When software tester Rik Walker flew from his motorcycle and crashed shoulder-first into a lamppost, his right hand (and much of the arm) was left paralysed. He lived like that for the better part of 15 years before making what was, in his own words, the ‘best decision of his life’ when he chose to have the hand amputated.
When Rik was first fitted with his TASKA Hand there were, understandably, some significant adjustments to make – after all, he had spent a decade-and-a-half using one arm. But, in the space of just two to three weeks, the movements had become intuitive and his life had changed dramatically!
"I’d always been very conscious of my arm", says Rik, "and would get very anxious when I had to interact with other people. But not anymore. Now, I find people no longer feel awkward about addressing my disability, and instead are simply fascinated by the technology."

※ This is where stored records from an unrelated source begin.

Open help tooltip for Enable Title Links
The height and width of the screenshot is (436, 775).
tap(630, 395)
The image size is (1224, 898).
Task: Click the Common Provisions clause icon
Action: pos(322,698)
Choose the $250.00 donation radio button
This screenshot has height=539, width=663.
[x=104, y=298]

The impact of the TASKA Hand has been profound, touching every aspect of Rik’s life. "I even feel like I’m a better father", he says. "Nowadays, I’m just like all the other dads…maybe even a little bit cooler, given I’m the only one with a bionic arm!"
In terms of everyday life, things couldn’t feel more normal. "To be honest, I don’t even think about all those little day-to-day tasks any more – I just do them. I help around the house, cook dinner for the family, and even played a key role in the renovation of our home. The introduction of the TASKA Hand into my life has been a truly empowering experience!"